__Problem statement__
Reproduce the lines of the material verbatim, beginning at the line that contains "This screenshot has height=581, width=954." and continuing through the last line of the material.

━━━━━━

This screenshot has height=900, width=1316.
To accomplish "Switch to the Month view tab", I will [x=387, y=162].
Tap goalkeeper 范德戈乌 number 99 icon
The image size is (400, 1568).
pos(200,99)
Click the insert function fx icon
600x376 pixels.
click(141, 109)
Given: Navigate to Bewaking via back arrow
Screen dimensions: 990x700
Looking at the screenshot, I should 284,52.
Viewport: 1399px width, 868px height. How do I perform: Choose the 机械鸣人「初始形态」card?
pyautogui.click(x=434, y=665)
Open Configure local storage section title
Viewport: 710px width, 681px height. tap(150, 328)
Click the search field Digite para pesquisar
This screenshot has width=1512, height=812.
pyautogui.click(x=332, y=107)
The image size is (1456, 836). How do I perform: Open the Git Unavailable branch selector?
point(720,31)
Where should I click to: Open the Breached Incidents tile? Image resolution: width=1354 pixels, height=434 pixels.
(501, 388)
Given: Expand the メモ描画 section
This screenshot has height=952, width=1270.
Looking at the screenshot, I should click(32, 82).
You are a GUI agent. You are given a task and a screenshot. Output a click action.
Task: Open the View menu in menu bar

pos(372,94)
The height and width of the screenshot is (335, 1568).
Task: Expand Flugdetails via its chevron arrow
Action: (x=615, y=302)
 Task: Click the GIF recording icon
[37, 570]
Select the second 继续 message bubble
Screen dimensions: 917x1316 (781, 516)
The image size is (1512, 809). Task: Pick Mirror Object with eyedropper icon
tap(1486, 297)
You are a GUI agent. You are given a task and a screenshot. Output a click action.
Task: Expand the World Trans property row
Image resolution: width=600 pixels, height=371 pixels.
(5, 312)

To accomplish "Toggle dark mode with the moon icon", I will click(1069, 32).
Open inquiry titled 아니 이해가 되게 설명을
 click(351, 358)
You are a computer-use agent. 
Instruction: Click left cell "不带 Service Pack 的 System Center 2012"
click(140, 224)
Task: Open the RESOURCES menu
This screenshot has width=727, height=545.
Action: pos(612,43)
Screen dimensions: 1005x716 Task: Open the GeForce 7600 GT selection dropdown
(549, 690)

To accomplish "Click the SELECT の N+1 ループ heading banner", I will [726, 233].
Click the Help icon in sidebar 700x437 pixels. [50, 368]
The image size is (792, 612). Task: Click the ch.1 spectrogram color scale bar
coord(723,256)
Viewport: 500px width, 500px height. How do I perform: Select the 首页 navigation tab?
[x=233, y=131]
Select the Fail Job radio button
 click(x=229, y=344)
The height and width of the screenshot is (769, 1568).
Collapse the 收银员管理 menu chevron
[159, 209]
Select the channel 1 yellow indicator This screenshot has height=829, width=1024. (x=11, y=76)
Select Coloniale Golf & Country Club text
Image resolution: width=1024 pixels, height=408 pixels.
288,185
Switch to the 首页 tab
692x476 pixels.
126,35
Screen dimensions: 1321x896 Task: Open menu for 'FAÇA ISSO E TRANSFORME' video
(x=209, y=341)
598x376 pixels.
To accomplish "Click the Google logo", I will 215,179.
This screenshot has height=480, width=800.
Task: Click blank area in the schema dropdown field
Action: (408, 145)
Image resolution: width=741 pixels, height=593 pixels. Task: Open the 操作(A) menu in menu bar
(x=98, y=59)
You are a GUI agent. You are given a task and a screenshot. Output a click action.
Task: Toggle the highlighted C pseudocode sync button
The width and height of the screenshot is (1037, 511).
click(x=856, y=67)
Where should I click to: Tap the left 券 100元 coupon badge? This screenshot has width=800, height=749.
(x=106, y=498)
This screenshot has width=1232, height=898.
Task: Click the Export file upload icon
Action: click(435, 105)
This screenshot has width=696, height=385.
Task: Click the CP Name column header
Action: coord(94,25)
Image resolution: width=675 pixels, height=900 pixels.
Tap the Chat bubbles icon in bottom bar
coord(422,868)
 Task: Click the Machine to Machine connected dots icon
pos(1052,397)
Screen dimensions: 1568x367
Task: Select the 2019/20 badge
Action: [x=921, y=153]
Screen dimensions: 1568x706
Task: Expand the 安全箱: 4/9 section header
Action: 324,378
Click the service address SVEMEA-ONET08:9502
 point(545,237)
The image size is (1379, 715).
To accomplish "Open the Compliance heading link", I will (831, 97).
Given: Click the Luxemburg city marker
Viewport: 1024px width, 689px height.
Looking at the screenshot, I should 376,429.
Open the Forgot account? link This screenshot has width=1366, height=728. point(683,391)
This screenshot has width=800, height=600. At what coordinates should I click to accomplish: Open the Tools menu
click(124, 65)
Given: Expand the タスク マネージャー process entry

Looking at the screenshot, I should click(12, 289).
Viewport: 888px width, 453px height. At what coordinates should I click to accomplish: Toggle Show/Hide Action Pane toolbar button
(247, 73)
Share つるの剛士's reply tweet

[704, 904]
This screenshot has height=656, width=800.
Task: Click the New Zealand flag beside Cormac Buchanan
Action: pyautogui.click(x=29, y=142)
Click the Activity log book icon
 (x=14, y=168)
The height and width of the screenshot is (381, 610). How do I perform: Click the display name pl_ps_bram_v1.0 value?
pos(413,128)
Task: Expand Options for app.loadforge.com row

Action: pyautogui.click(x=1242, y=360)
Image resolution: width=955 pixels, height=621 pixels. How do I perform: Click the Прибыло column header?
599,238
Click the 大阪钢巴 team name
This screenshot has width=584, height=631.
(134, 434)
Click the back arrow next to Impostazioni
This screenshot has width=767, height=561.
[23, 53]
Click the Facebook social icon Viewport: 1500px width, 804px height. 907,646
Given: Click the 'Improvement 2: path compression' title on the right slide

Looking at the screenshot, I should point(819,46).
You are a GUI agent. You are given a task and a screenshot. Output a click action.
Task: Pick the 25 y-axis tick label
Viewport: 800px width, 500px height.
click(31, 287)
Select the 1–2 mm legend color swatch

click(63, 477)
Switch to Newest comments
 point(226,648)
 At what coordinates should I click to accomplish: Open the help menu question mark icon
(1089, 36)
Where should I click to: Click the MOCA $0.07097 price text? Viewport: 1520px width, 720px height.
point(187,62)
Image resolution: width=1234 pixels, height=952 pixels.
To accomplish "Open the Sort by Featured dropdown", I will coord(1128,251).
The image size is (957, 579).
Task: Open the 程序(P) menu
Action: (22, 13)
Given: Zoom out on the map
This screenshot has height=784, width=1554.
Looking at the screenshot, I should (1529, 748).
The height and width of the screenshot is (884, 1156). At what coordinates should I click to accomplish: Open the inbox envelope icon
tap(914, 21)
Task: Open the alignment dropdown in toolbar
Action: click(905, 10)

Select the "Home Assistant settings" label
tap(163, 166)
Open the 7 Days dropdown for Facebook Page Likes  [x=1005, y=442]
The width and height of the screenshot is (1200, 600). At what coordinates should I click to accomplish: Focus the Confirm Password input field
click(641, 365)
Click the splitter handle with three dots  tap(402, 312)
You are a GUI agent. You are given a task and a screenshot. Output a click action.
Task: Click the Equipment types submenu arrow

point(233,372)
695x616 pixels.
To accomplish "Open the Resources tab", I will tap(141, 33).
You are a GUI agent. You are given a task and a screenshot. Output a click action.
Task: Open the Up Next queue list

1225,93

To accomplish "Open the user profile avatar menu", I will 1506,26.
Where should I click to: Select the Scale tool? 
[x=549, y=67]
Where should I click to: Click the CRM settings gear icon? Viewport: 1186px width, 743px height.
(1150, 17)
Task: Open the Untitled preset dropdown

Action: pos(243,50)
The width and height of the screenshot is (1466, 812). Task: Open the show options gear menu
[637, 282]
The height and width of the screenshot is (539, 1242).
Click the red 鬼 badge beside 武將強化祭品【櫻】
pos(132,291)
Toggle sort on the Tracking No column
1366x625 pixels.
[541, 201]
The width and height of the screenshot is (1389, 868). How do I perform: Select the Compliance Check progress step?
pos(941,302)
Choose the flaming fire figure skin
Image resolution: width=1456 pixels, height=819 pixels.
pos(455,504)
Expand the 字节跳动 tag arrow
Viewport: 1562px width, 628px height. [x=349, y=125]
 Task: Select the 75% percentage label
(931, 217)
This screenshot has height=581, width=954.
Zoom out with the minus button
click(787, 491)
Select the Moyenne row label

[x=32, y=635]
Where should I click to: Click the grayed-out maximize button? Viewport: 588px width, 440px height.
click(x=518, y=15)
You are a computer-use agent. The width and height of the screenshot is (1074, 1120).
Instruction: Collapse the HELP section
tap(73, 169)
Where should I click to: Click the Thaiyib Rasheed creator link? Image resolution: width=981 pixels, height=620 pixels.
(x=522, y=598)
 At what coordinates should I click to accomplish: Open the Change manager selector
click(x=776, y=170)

━━━━━━

__Reply to the exercise__
This screenshot has height=581, width=954.
Zoom out with the minus button
click(787, 491)
Select the Moyenne row label

[x=32, y=635]
Where should I click to: Click the grayed-out maximize button? Viewport: 588px width, 440px height.
click(x=518, y=15)
You are a computer-use agent. The width and height of the screenshot is (1074, 1120).
Instruction: Collapse the HELP section
tap(73, 169)
Where should I click to: Click the Thaiyib Rasheed creator link? Image resolution: width=981 pixels, height=620 pixels.
(x=522, y=598)
 At what coordinates should I click to accomplish: Open the Change manager selector
click(x=776, y=170)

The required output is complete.